Exercise material:
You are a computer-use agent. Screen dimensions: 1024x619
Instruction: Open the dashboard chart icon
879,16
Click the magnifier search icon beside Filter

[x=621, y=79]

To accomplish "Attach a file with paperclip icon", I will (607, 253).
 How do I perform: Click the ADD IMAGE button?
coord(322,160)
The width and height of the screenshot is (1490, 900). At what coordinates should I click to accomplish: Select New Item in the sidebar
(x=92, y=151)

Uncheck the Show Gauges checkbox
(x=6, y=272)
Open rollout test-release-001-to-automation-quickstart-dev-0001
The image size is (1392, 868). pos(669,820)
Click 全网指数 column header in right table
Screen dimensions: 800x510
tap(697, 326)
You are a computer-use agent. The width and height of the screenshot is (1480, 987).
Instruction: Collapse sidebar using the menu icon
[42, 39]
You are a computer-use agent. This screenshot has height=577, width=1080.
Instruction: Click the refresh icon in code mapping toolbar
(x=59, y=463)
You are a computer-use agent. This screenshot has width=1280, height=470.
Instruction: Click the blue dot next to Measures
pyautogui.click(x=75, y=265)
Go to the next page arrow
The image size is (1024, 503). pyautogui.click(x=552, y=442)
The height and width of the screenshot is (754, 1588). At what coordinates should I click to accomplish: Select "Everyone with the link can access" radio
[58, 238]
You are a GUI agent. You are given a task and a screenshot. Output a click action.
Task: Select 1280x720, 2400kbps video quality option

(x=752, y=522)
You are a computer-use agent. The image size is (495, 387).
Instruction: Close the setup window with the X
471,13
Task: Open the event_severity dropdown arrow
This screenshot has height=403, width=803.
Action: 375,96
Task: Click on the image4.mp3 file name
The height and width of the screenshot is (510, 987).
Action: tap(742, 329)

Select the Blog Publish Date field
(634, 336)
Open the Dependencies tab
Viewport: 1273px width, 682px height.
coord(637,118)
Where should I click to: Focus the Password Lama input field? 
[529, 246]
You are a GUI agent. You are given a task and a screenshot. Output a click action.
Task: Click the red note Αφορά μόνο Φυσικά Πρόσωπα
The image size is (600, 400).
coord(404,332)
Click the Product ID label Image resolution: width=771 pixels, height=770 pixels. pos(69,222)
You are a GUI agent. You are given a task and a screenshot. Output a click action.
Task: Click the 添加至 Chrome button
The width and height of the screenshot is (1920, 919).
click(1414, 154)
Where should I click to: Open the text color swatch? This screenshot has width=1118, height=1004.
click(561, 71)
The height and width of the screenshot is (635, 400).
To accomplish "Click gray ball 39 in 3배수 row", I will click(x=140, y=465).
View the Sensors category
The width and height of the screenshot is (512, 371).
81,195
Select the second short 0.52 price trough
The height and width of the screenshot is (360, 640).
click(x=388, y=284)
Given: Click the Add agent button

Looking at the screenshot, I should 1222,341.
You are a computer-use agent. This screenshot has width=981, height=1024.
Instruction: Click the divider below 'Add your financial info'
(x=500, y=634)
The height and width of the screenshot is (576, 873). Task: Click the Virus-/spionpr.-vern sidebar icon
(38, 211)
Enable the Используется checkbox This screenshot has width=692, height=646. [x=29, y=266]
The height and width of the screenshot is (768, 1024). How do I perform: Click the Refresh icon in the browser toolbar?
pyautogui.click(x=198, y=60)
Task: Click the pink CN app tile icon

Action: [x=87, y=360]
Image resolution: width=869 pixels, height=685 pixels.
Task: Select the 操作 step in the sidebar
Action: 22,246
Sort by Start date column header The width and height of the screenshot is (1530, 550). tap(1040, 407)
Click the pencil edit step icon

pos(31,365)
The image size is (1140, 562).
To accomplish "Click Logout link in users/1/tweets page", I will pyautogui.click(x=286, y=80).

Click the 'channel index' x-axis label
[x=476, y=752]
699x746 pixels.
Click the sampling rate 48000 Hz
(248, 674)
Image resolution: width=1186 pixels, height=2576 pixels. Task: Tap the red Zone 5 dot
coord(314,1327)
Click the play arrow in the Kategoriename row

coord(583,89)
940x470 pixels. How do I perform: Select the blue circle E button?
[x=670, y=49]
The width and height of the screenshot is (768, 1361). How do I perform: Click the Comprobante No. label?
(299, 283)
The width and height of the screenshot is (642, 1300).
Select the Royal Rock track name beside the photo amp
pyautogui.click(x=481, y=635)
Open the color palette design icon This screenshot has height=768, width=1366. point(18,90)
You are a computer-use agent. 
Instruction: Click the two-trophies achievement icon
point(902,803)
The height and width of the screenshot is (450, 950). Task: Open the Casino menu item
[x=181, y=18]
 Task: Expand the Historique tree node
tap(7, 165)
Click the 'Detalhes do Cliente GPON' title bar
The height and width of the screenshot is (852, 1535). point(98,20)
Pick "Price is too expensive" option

Problem details: Return the records above in their entirety, exactly as they appear.

Reply:
You are a computer-use agent. Screen dimensions: 1024x619
Instruction: Open the dashboard chart icon
879,16
Click the magnifier search icon beside Filter

[x=621, y=79]

To accomplish "Attach a file with paperclip icon", I will (607, 253).
 How do I perform: Click the ADD IMAGE button?
coord(322,160)
The width and height of the screenshot is (1490, 900). At what coordinates should I click to accomplish: Select New Item in the sidebar
(x=92, y=151)

Uncheck the Show Gauges checkbox
(x=6, y=272)
Open rollout test-release-001-to-automation-quickstart-dev-0001
The image size is (1392, 868). pos(669,820)
Click 全网指数 column header in right table
Screen dimensions: 800x510
tap(697, 326)
You are a computer-use agent. The width and height of the screenshot is (1480, 987).
Instruction: Collapse sidebar using the menu icon
[42, 39]
You are a computer-use agent. This screenshot has height=577, width=1080.
Instruction: Click the refresh icon in code mapping toolbar
(x=59, y=463)
You are a computer-use agent. This screenshot has width=1280, height=470.
Instruction: Click the blue dot next to Measures
pyautogui.click(x=75, y=265)
Go to the next page arrow
The image size is (1024, 503). pyautogui.click(x=552, y=442)
The height and width of the screenshot is (754, 1588). At what coordinates should I click to accomplish: Select "Everyone with the link can access" radio
[58, 238]
You are a GUI agent. You are given a task and a screenshot. Output a click action.
Task: Select 1280x720, 2400kbps video quality option

(x=752, y=522)
You are a computer-use agent. The image size is (495, 387).
Instruction: Close the setup window with the X
471,13
Task: Open the event_severity dropdown arrow
This screenshot has height=403, width=803.
Action: 375,96
Task: Click on the image4.mp3 file name
The height and width of the screenshot is (510, 987).
Action: tap(742, 329)

Select the Blog Publish Date field
(634, 336)
Open the Dependencies tab
Viewport: 1273px width, 682px height.
coord(637,118)
Where should I click to: Focus the Password Lama input field? 
[529, 246]
You are a GUI agent. You are given a task and a screenshot. Output a click action.
Task: Click the red note Αφορά μόνο Φυσικά Πρόσωπα
The image size is (600, 400).
coord(404,332)
Click the Product ID label Image resolution: width=771 pixels, height=770 pixels. pos(69,222)
You are a GUI agent. You are given a task and a screenshot. Output a click action.
Task: Click the 添加至 Chrome button
The width and height of the screenshot is (1920, 919).
click(1414, 154)
Where should I click to: Open the text color swatch? This screenshot has width=1118, height=1004.
click(561, 71)
The height and width of the screenshot is (635, 400).
To accomplish "Click gray ball 39 in 3배수 row", I will click(x=140, y=465).
View the Sensors category
The width and height of the screenshot is (512, 371).
81,195
Select the second short 0.52 price trough
The height and width of the screenshot is (360, 640).
click(x=388, y=284)
Given: Click the Add agent button

Looking at the screenshot, I should 1222,341.
You are a computer-use agent. This screenshot has width=981, height=1024.
Instruction: Click the divider below 'Add your financial info'
(x=500, y=634)
The height and width of the screenshot is (576, 873). Task: Click the Virus-/spionpr.-vern sidebar icon
(38, 211)
Enable the Используется checkbox This screenshot has width=692, height=646. [x=29, y=266]
The height and width of the screenshot is (768, 1024). How do I perform: Click the Refresh icon in the browser toolbar?
pyautogui.click(x=198, y=60)
Task: Click the pink CN app tile icon

Action: [x=87, y=360]
Image resolution: width=869 pixels, height=685 pixels.
Task: Select the 操作 step in the sidebar
Action: 22,246
Sort by Start date column header The width and height of the screenshot is (1530, 550). tap(1040, 407)
Click the pencil edit step icon

pos(31,365)
The image size is (1140, 562).
To accomplish "Click Logout link in users/1/tweets page", I will pyautogui.click(x=286, y=80).

Click the 'channel index' x-axis label
[x=476, y=752]
699x746 pixels.
Click the sampling rate 48000 Hz
(248, 674)
Image resolution: width=1186 pixels, height=2576 pixels. Task: Tap the red Zone 5 dot
coord(314,1327)
Click the play arrow in the Kategoriename row

coord(583,89)
940x470 pixels. How do I perform: Select the blue circle E button?
[x=670, y=49]
The width and height of the screenshot is (768, 1361). How do I perform: Click the Comprobante No. label?
(299, 283)
The width and height of the screenshot is (642, 1300).
Select the Royal Rock track name beside the photo amp
pyautogui.click(x=481, y=635)
Open the color palette design icon This screenshot has height=768, width=1366. point(18,90)
You are a computer-use agent. 
Instruction: Click the two-trophies achievement icon
point(902,803)
The height and width of the screenshot is (450, 950). Task: Open the Casino menu item
[x=181, y=18]
 Task: Expand the Historique tree node
tap(7, 165)
Click the 'Detalhes do Cliente GPON' title bar
The height and width of the screenshot is (852, 1535). point(98,20)
Pick "Price is too expensive" option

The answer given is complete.